The Securities and Exchange Commission and the Commodity Futures Trading Commission proposed a reduction in reporting requirements for hedge fund and private fund investment advisers, undoing amendments made during the administration of former President Joe Biden.
The regulators announced the jointly proposed amendments on April 20, seeking to raise the reporting thresholds for Form PF, a disclosure form created in 2011 to provide the agencies and the Financial Stability Oversight Council with confidential information about private funds, such as their exposure to specific industries and countries, all to help the regulators manage systemic market risks.
The proposed amendments continue one of the agencies’ current objectives, as SEC Chair Paul Atkins has repeatedly expressed a desire to reduce disclosures, often extending compliance deadlines or proposing rules that ease reporting requirements. Last year, the SEC extended the compliance deadline until October 2026 for the enhanced confidential disclosures about portfolio investments and risks required by the 2024 Biden-era rule.
The changes follow a few turbulent months in private credit markets that have drawn constant attention, as a plethora of retail-oriented private credit funds have faced a rise in redemption requests. The uptick led several private credit asset management firms to cap redemptions, setting off fear among retail investors and some industry hawks.
The Changes
In the agencies’ new proposal, the SEC and CFTC would raise the fund-size threshold for compliance to $1 billion in private fund assets under management from $150 million for all filers, and to $10 billion in private fund AUM from $1.5 billion for “large” hedge funds.
The change for advisers of funds with between $150 million and $1 billion in assets would exempt more than half of the advisers currently required to file Form PF, according to the proposal.
“Form PF would continue to obtain information on over 90 percent of private fund gross assets and require detailed exposure information for funds managed by large hedge fund managers,” regulators wrote. “In addition, the proposed amendments to Form PF would enable a method to identify funds that are active in the private credit market.”
The agencies also stated that the changes would reduce burdens on the private funds and investment advisers, while still requiring the collection of “necessary and appropriate” information.
“A key pillar of my agenda is restoring balance to disclosure obligations and reducing the cost of compliance wherever possible,” Atkins said in a statement.
Last September, when the SEC delayed the Biden-era version of the rule, its lone Democratic commissioner, Caroline Crenshaw, insisted that the Republican commissioners were delaying the rule’s enforcement date to effectively replace it.
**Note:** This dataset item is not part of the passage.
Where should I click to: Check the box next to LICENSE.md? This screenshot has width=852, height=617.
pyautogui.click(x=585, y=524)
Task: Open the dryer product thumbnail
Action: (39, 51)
In January, Crenshaw left the Commission, leaving both Democrat seats unfilled.
At the CFTC—which, like the SEC, typically has five members, with no more than three belonging to the same political party—its chair, Republican Michael Selig, is the lone commissioner. Combined, the agencies are supposed to have 10 commissioners; they are operating with only four.
According to the agencies, the changes would still capture 90% of assets under management.
Regulators will accept comments on the proposal for 60 days after it is published in the Federal Register.